NASA Coverage Set for Chris Cassidy, Crewmates Flight to Space Station
April 7, 2020 | NASAEstimated reading time: 1 minute
A trio of space travelers, including NASA astronaut Chris Cassidy, is scheduled to launch to the International Space Station on Thursday, April 9. NASA Television and the agency’s website will provide live coverage of the crew’s launch and arrival at the orbiting laboratory.
Cassidy, and Anatoly Ivanishin and Ivan Vagner of the Russian space agency Roscosmos, are set to launch aboard the Soyuz MS-16 spacecraft from the Baikonur Cosmodrome in Kazakhstan at 4:05 a.m. EDT (1:05 p.m. Kazakhstan time). The four-orbit, six-hour journey to the space station will be the third flight for Cassidy and Ivanishin and the first for Vagner.

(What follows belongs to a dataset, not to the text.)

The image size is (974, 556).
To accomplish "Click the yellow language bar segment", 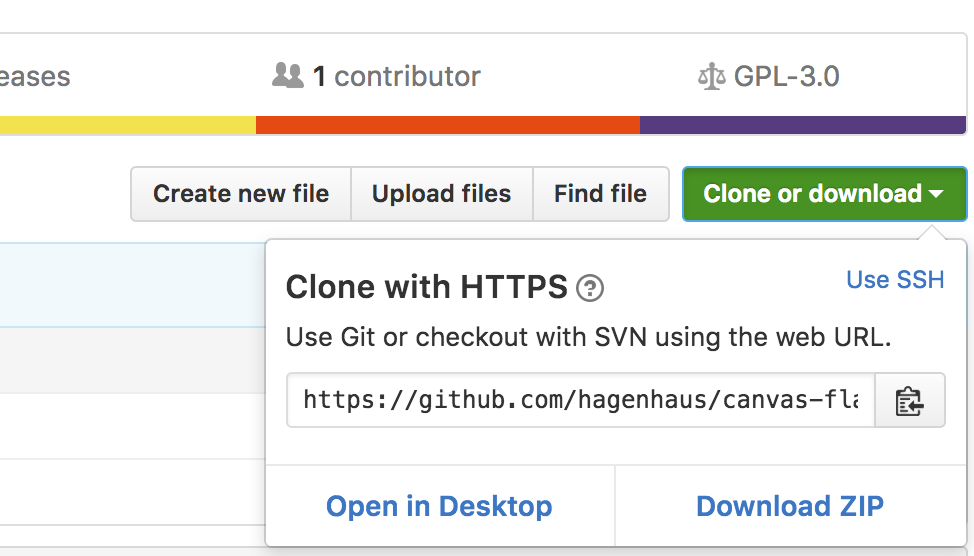I will 127,125.
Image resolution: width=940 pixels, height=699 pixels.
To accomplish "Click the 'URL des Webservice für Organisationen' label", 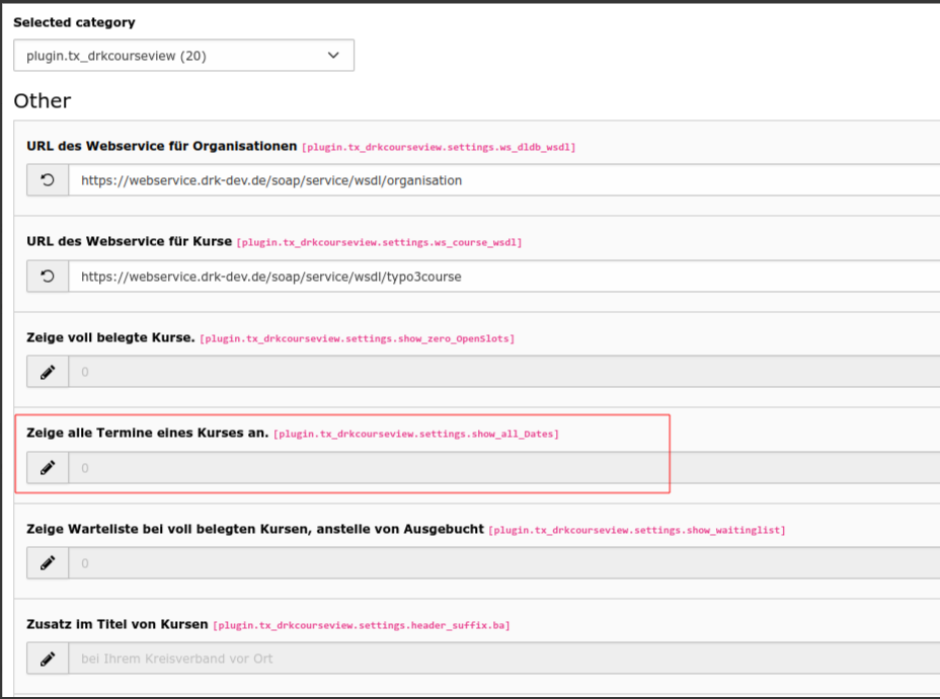I will 162,146.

The new crew members will dock to the station’s Zvezda service module at 10:16 a.m. They will join Expedition 62 Commander Oleg Skripochka of Roscosmos and NASA Flight Engineers Andrew Morgan and Jessica Meir, who will complete their station mission and return to Earth April 17 on the Soyuz MS-15 spacecraft, which will land in Kazakhstan. Morgan launched July 20, 2019, for an extended duration mission. Meir and Skripochka launched to the space station aboard a Soyuz spacecraft on Sept. 25, 2019.
About two hours after docking, hatches between the Soyuz and the station will open, and the six crew members will greet each other.

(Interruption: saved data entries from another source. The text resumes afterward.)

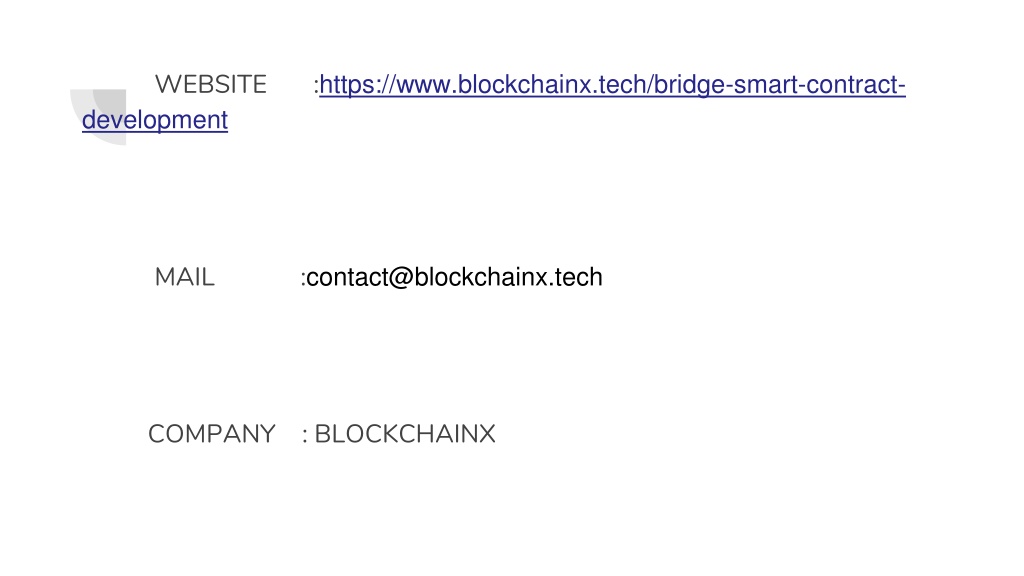Screen dimensions: 1024x576
Task: Click "blockchainx" within the email address
Action: pyautogui.click(x=481, y=277)
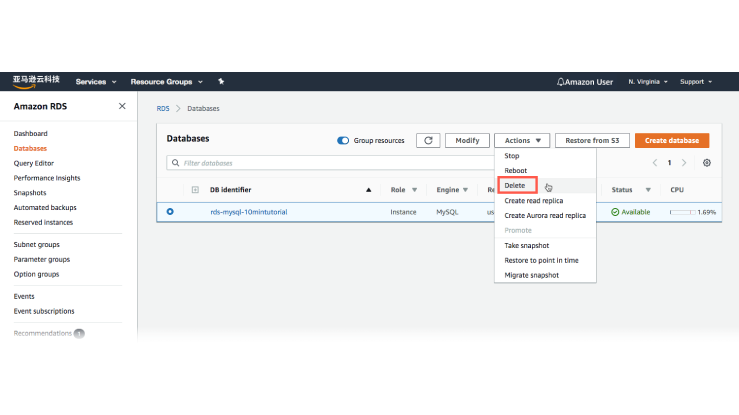Click the AWS logo in the header
This screenshot has width=739, height=415.
(36, 80)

Cassidy, Ivanishin and Vagner will become part of the Expedition 62 crew. Cassidy will become Expedition 63 commander upon the departure of Skripochka, Morgan and Meir. A change of command ceremony is planned for Wednesday, April 15.
Coverage of launch and docking activities is as follows (all times EDT):
- 3:00 a.m. – Soyuz MS-16 launch coverage (launch at 4:05 a.m.)
- 9:30 a.m. – Docking coverage (docking scheduled for 10:15 a.m.)
- Noon – Hatch opening and welcome coverage
The crew members of Expedition 63 will be onboard to welcome NASA astronauts Bob Behnken and Doug Hurley, who are slated to arrive on NASA’s SpaceX Demo-2 flight test, currently targeted to launch no earlier than mid-to-late May.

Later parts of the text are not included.